» **AIM OF THE EXERCISE**: Transcribe only what runs from the line containing "COPYRIGHT (118, 261)" through the end of the listing, line for line and exactly, and omit the pictures.

» **DATA TO USE**:

============

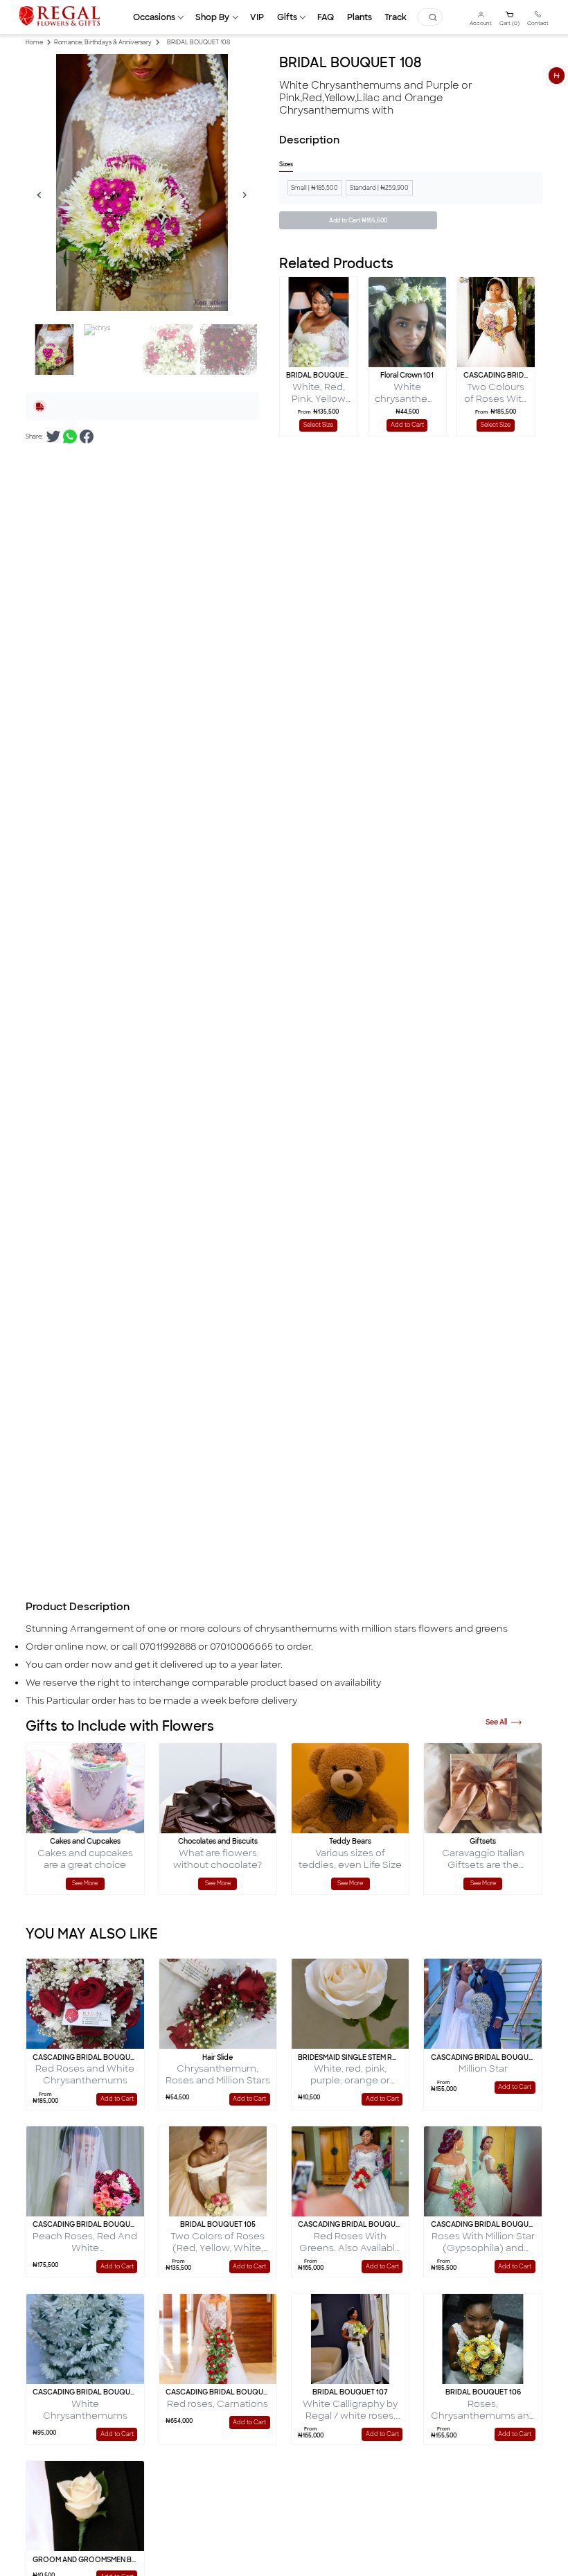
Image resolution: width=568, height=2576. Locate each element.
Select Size (318, 425)
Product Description (78, 1607)
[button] (158, 17)
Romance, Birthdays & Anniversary (103, 42)
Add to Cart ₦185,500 (358, 220)
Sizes (286, 164)
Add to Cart (407, 425)
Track (395, 17)
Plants (359, 17)
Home (34, 42)
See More (85, 1883)
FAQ (325, 17)
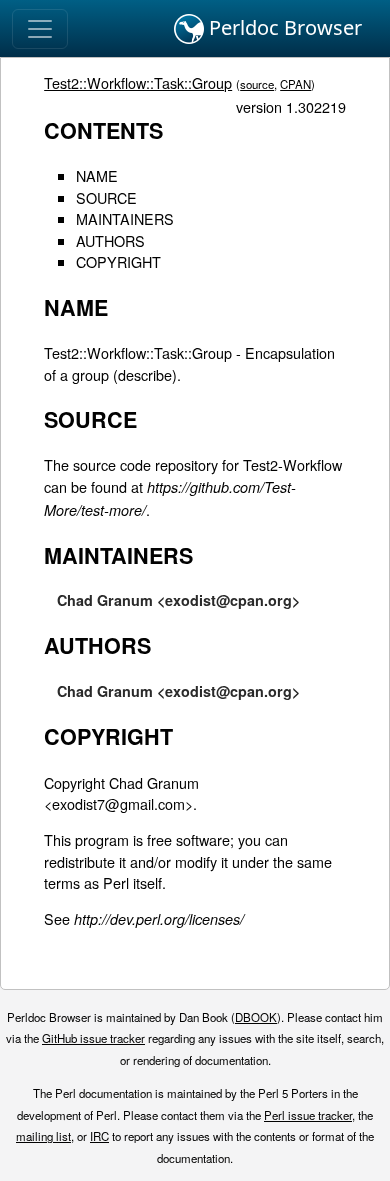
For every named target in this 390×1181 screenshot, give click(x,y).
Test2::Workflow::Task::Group (138, 82)
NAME (97, 175)
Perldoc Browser (283, 27)
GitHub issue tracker (93, 1038)
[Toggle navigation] (40, 29)
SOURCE (106, 197)
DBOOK (256, 1017)
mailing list (43, 1136)
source (257, 84)
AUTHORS (110, 240)
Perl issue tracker (308, 1115)
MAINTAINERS (125, 218)
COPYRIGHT (118, 261)
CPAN (295, 84)
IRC (99, 1136)
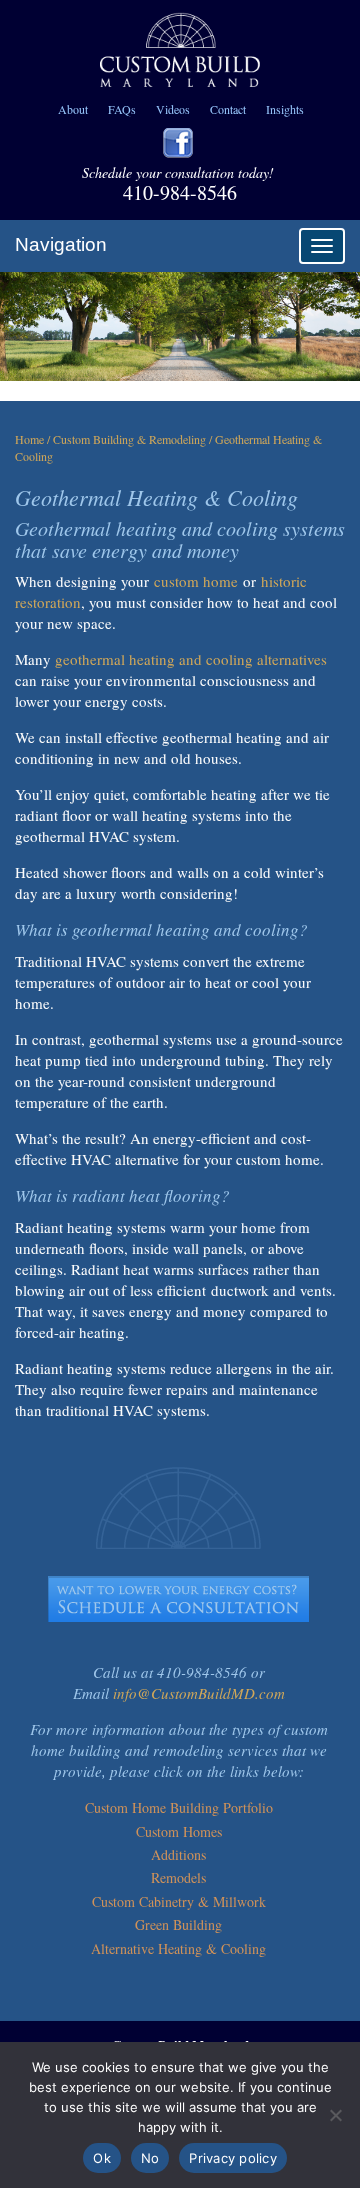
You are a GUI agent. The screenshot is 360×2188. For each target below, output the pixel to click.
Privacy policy (233, 2158)
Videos (173, 109)
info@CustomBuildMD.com (199, 1693)
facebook (178, 143)
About (73, 109)
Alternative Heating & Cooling (178, 1948)
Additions (178, 1854)
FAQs (122, 109)
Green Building (178, 1924)
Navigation (61, 244)
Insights (285, 109)
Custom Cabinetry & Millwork (179, 1901)
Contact (228, 109)
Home (29, 439)
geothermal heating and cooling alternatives (191, 659)
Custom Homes (179, 1831)
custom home (196, 581)
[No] (335, 2115)
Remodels (178, 1877)
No (150, 2158)
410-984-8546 (180, 192)
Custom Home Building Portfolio (179, 1807)
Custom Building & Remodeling (129, 439)
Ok (102, 2158)
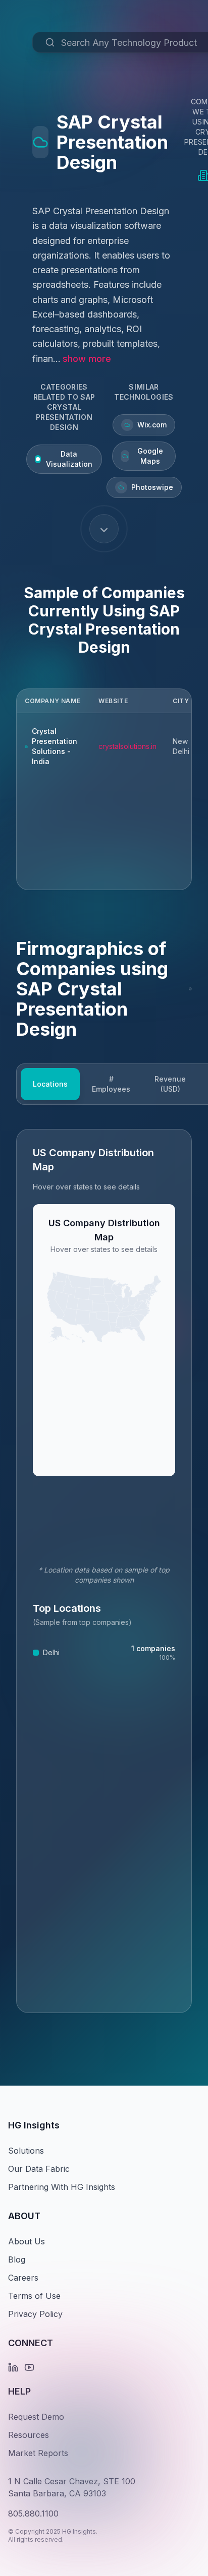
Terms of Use (34, 2296)
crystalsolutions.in (127, 746)
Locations (50, 1084)
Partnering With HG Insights (61, 2187)
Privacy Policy (35, 2314)
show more (87, 358)
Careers (23, 2278)
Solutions (26, 2151)
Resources (28, 2435)
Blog (16, 2259)
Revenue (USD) (170, 1084)
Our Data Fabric (39, 2169)
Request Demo (36, 2417)
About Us (26, 2241)
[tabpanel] (104, 1571)
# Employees (111, 1084)
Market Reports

============

» **EXPECTED ANSWER**:
COPYRIGHT (118, 261)
CPAN (295, 84)
IRC (99, 1136)
You are a GUI agent. The screenshot is 360×2188. For each target below, output the pixel to click.
Privacy policy (233, 2158)
Videos (173, 109)
info@CustomBuildMD.com (199, 1693)
facebook (178, 143)
About (73, 109)
Alternative Heating & Cooling (178, 1948)
Additions (178, 1854)
FAQs (122, 109)
Green Building (178, 1924)
Navigation (61, 244)
Insights (285, 109)
Custom Cabinetry & Millwork (179, 1901)
Contact (228, 109)
Home (29, 439)
geothermal heating and cooling alternatives (191, 659)
Custom Homes (179, 1831)
custom home (196, 581)
[No] (335, 2115)
Remodels (178, 1877)
No (150, 2158)
410-984-8546 (180, 192)
Custom Home Building Portfolio (179, 1807)
Custom Building & Remodeling (129, 439)
Ok (102, 2158)
Terms of Use (34, 2296)
crystalsolutions.in (127, 746)
Locations (50, 1084)
Partnering With HG Insights (61, 2187)
Privacy Policy (35, 2314)
show more (87, 358)
Careers (23, 2278)
Solutions (26, 2151)
Resources (28, 2435)
Blog (16, 2259)
Revenue (USD) (170, 1084)
Our Data Fabric (39, 2169)
Request Demo (36, 2417)
About Us (26, 2241)
[tabpanel] (104, 1571)
# Employees (111, 1084)
Market Reports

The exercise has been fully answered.